A bluntly implemented system of takedown notices – where the video giant blocks content automatically upon receiving a request, leaving it to the channel owner to dispute the claim – is leaving creators vulnerable, but it’s working very well for YouTube and rights owners, not to mention copyright trolls.

Of course, YouTube, owned by Google, is a dominant video platform not only in the US, but also in large portions of the world. So far, the DMCA has worked globally – but now a ruling in India looks like it may set an interesting precedent.

It took the District Court of Gurgaon eight years to rule that YouTube and Google are not protected from liability as “a neutral intermediary” relying on Content-ID and dishing out takedown notices, to then wash their hands of the entire copyright problem.
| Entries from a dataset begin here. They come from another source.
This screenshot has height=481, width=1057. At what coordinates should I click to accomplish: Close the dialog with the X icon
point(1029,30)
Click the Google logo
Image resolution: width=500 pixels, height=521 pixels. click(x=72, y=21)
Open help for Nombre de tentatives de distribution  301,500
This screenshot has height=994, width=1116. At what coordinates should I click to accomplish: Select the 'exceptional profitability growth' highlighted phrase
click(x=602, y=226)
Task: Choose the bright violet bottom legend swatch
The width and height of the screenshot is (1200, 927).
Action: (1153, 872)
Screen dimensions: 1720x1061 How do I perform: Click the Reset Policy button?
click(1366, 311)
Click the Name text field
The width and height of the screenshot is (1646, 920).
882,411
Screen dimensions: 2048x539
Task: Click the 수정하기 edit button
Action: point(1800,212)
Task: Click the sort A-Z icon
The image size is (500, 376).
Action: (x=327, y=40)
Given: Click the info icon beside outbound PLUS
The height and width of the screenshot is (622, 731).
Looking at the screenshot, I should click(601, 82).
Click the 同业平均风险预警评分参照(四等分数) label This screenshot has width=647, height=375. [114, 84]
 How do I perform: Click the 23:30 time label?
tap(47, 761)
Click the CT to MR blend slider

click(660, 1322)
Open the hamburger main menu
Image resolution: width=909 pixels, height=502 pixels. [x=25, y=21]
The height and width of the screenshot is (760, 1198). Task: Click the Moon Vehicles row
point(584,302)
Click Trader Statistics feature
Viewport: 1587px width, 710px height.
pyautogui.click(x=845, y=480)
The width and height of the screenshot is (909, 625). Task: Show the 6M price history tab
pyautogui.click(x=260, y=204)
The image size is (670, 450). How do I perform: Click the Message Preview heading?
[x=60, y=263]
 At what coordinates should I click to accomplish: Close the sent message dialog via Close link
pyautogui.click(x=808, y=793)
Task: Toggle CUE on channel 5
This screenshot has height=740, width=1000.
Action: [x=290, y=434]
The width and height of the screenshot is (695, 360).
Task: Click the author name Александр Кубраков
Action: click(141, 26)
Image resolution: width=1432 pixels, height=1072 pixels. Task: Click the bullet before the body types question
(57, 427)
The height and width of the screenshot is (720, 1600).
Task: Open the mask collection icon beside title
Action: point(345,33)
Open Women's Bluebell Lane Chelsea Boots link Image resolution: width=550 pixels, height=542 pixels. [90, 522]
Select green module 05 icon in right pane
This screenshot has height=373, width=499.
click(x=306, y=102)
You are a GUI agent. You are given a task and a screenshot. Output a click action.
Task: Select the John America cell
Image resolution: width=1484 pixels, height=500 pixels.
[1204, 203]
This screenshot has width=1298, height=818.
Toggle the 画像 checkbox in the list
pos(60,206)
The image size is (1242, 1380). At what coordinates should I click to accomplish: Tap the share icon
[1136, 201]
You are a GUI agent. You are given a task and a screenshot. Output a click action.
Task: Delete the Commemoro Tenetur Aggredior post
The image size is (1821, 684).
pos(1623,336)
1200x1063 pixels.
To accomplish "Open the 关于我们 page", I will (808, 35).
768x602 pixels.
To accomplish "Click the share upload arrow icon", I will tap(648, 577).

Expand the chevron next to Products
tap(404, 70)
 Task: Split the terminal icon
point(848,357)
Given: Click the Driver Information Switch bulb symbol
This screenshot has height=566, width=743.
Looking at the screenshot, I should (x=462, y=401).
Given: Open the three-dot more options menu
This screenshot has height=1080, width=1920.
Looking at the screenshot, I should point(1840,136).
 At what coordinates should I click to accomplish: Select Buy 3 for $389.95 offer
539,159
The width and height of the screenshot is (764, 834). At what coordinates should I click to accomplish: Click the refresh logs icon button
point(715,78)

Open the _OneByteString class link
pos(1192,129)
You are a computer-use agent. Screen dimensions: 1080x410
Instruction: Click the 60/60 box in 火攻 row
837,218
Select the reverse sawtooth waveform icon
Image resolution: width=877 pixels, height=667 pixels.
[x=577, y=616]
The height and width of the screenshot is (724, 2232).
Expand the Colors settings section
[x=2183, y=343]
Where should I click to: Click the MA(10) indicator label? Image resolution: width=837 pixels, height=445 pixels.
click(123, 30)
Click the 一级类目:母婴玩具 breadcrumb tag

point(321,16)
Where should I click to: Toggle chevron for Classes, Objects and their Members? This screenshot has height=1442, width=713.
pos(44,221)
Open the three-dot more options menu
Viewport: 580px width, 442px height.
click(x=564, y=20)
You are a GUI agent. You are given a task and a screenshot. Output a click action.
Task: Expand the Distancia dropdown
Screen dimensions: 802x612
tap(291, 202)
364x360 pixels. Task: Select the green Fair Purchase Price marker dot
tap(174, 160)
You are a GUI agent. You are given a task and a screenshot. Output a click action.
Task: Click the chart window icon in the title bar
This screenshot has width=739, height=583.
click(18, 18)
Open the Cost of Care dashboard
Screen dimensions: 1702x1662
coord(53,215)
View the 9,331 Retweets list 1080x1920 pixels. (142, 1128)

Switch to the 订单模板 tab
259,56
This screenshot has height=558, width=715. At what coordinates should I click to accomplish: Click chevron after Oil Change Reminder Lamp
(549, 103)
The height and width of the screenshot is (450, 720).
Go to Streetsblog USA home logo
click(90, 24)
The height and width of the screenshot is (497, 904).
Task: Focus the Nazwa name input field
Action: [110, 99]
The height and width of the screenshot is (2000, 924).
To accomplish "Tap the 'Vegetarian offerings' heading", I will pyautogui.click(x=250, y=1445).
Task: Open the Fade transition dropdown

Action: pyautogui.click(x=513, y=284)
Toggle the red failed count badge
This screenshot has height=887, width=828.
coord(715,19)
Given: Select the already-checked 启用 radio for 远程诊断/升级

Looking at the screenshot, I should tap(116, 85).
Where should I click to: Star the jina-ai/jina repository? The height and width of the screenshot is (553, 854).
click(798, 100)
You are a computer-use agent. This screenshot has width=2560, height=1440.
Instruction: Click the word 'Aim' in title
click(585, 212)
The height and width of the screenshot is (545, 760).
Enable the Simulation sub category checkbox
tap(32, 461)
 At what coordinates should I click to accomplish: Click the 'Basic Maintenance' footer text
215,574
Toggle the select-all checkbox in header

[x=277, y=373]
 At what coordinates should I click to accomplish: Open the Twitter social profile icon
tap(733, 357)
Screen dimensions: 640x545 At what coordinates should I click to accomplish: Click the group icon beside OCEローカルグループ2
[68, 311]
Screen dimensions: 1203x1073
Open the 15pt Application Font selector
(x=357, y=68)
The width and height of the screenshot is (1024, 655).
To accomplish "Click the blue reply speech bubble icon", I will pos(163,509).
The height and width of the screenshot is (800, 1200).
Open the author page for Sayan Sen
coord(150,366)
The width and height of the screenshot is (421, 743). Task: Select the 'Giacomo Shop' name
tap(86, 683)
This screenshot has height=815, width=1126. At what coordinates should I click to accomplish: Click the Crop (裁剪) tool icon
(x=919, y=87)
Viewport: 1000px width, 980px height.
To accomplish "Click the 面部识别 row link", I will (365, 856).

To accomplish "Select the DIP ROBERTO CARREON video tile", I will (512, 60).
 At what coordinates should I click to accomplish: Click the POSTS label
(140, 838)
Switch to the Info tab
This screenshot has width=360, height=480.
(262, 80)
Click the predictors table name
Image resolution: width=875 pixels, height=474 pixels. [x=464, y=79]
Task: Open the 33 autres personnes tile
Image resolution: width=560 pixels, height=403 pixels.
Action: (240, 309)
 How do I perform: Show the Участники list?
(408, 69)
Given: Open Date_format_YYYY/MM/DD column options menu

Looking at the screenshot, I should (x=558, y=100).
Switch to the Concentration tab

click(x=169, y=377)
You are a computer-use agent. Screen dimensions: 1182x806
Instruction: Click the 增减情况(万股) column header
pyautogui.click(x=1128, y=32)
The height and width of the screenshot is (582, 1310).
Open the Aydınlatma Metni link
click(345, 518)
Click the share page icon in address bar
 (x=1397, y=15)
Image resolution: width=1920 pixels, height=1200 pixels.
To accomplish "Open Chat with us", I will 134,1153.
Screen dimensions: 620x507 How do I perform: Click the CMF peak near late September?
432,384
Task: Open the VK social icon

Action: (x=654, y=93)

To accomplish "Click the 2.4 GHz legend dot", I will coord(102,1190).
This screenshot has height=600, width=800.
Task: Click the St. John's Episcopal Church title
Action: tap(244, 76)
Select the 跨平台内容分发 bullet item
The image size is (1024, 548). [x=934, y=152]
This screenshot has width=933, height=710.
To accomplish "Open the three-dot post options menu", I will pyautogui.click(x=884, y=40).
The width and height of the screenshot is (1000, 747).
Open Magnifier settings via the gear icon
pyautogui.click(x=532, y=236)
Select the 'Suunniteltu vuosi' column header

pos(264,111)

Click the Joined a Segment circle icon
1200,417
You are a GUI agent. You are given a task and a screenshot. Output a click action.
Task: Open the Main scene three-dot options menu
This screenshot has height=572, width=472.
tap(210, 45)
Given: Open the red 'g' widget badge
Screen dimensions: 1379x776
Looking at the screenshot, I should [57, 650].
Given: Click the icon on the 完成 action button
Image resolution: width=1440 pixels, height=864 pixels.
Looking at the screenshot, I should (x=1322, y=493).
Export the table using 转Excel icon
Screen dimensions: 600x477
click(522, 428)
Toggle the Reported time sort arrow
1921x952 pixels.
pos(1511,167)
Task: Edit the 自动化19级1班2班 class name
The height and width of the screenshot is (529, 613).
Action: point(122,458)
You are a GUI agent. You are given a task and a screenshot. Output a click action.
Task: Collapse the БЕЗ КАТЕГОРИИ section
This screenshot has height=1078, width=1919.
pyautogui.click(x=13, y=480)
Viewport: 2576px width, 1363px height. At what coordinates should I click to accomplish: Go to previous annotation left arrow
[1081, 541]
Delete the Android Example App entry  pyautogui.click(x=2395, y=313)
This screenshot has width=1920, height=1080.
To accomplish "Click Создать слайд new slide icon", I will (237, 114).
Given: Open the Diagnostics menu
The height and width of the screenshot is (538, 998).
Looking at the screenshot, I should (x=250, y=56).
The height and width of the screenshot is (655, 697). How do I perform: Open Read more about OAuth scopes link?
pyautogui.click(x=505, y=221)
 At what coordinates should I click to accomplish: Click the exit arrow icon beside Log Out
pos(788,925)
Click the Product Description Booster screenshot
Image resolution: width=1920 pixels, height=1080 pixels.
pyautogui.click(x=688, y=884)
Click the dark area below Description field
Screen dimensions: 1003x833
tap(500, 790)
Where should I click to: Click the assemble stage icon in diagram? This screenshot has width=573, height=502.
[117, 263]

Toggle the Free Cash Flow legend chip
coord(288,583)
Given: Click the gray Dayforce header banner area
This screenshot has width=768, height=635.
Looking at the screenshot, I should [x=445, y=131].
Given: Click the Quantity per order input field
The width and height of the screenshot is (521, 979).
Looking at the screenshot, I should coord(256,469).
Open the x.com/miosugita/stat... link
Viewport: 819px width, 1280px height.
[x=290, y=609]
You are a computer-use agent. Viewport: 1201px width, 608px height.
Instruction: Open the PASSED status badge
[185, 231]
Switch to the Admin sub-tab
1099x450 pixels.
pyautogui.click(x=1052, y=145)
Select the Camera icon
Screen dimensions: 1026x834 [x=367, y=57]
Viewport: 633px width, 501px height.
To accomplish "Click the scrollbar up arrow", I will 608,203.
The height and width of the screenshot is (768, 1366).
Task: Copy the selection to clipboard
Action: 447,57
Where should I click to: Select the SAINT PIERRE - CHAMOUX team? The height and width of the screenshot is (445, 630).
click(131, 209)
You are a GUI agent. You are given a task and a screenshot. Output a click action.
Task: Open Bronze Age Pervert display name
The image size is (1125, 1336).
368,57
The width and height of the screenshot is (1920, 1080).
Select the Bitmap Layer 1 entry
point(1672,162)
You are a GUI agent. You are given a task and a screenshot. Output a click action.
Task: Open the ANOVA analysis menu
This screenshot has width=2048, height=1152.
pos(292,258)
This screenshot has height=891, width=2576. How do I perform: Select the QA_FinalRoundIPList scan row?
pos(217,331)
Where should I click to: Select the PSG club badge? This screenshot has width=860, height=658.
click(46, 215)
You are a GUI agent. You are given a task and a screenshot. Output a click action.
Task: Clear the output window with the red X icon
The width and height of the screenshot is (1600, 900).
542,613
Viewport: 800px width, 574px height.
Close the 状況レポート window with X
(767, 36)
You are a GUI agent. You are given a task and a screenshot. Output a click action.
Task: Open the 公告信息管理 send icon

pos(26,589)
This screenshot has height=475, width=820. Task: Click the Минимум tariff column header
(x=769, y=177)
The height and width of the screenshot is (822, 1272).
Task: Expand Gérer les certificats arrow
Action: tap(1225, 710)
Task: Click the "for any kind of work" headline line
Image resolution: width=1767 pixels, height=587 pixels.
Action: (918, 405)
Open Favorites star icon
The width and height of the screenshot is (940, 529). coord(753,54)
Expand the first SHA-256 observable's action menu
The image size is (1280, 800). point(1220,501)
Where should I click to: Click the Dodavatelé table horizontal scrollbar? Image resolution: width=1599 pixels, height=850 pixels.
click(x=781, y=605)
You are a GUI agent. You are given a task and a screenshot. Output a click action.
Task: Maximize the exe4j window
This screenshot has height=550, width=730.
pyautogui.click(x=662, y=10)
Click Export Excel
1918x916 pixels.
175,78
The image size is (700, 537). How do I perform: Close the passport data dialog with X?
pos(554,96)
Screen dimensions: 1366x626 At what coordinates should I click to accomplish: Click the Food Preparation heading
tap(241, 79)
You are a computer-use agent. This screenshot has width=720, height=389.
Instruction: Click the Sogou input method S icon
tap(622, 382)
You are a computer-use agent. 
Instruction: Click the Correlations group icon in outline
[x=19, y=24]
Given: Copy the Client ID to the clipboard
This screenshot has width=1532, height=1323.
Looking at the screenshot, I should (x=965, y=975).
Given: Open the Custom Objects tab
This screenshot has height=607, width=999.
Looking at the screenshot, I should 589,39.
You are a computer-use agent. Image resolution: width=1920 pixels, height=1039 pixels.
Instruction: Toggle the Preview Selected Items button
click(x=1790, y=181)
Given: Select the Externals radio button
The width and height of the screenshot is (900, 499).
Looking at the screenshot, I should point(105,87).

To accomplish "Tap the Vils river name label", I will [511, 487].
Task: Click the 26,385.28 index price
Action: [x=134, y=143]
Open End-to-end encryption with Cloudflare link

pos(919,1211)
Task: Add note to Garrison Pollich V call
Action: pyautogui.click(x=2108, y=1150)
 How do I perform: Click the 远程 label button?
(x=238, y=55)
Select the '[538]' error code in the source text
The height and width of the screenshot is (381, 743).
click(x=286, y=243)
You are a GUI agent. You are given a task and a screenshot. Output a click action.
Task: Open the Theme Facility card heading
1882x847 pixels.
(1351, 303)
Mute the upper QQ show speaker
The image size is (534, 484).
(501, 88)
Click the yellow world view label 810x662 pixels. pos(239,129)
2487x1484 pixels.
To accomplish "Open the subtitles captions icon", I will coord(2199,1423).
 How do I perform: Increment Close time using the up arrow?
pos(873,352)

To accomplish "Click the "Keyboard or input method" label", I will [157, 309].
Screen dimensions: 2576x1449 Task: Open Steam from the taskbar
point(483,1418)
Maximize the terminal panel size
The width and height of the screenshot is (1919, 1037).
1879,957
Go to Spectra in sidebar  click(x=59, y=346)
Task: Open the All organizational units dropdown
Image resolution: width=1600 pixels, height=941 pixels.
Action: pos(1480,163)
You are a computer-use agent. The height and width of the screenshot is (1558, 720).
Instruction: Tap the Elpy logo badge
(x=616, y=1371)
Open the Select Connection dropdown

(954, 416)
TorrentFreak writes, citing local Indian media, that the legal case concerns Bollywood filmmaker Suneel Darshan, who alleged in his lawsuit that YouTube and Google India were responsible for a channel owner uploading content that he has the copyright to.

And Darshan didn’t bother with filing a DMCA takedown notice, either. That he should have is another point that Google tried to argue before the court. But the court said the filmmaker didn’t have to, and that the company, aware of the infringing content, should have found the URLs on its own, are removed them.

The fine is small – $700 – and the ruling can be appealed, but Darshan said he plans to file a separate lawsuit to pursue full compensation that he said arose when Google profited by “sharing ad-revenue with the user who uploaded the content,” TorrentFreak notes.

“We faced many challenges while fighting this case. They made so many claims that it is not their jurisdiction and then they told me that I don’t hold the right to this content. So I had to prove my ownership, it is like parents proving that it is their child,” Darshan says.

The case is not isolated in its nature, though, as the problem of the splintering of jurisdictions regarding online content and digital platforms might be getting worse.